* TASK GOAL *
Here are some records; copy every line that holds the word "below".

** DATASET RECORDS follows **

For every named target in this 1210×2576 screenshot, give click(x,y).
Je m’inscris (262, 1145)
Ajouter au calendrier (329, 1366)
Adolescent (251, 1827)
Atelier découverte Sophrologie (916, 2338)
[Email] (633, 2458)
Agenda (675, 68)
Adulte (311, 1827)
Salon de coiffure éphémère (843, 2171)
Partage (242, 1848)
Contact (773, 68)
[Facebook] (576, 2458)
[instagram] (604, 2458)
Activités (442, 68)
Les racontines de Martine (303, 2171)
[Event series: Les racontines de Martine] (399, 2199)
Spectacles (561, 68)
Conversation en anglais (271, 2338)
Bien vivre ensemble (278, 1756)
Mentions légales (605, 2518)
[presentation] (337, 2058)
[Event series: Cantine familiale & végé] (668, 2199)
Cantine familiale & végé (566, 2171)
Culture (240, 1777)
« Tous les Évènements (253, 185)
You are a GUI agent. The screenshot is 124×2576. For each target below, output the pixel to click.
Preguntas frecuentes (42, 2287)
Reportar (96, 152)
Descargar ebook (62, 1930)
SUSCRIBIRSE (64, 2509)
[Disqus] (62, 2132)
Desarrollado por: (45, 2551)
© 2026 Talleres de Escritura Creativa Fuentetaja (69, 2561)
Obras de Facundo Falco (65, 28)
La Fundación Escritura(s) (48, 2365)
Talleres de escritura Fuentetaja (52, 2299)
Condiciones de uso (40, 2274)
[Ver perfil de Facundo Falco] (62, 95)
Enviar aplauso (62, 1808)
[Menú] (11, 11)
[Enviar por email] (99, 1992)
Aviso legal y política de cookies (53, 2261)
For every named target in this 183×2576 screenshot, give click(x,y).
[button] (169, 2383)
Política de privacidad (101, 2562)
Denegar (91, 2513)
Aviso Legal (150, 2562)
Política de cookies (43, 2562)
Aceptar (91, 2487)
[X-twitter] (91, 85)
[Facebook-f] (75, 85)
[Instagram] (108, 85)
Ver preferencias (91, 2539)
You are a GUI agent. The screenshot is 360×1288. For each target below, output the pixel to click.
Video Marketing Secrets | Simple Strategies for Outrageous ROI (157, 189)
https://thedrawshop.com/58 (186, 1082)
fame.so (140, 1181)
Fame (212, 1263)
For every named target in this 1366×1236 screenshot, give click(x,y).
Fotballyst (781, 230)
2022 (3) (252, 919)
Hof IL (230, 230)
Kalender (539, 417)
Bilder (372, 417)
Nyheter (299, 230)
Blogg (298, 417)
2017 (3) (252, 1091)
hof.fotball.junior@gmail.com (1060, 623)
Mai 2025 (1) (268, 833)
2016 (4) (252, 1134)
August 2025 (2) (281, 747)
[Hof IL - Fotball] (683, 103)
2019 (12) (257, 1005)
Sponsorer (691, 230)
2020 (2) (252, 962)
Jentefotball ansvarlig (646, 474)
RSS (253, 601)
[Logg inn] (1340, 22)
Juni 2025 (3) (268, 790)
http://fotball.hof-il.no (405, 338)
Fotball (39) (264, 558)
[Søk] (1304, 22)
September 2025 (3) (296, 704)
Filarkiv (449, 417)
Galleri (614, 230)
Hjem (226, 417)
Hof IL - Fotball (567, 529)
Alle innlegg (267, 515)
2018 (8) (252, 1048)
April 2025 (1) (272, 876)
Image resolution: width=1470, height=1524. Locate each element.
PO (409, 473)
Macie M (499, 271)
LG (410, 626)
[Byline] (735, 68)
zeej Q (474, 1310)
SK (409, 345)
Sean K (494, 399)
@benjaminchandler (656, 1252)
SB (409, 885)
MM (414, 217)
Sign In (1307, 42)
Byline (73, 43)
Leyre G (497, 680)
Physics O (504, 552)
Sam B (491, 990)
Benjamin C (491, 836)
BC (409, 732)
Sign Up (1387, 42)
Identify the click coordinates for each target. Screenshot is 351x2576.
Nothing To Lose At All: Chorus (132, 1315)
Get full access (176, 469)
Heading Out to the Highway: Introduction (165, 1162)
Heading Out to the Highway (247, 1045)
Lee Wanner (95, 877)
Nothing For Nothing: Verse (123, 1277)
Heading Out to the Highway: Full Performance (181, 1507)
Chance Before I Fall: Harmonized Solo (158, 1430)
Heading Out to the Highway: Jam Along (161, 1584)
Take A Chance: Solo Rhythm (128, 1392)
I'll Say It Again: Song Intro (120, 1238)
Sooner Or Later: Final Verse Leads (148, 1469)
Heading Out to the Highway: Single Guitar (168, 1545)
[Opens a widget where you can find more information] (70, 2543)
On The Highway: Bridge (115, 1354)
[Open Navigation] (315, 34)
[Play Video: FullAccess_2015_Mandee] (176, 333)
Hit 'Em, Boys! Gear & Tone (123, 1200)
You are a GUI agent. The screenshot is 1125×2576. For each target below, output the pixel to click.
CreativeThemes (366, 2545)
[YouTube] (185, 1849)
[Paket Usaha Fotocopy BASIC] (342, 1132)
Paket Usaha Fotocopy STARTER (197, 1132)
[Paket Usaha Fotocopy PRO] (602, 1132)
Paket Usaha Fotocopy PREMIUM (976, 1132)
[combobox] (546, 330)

** End of DATASET RECORDS **

* RESULT OF THIS TASK *
You are a GUI agent. The screenshot is 124×2576. For each target below, output the pixel to click.
You are a GUI agent. The screenshot is 360×1288. For each target below, output the pixel to click.
You are a GUI agent. The screenshot is 1125×2576. For each target below, output the pixel to click.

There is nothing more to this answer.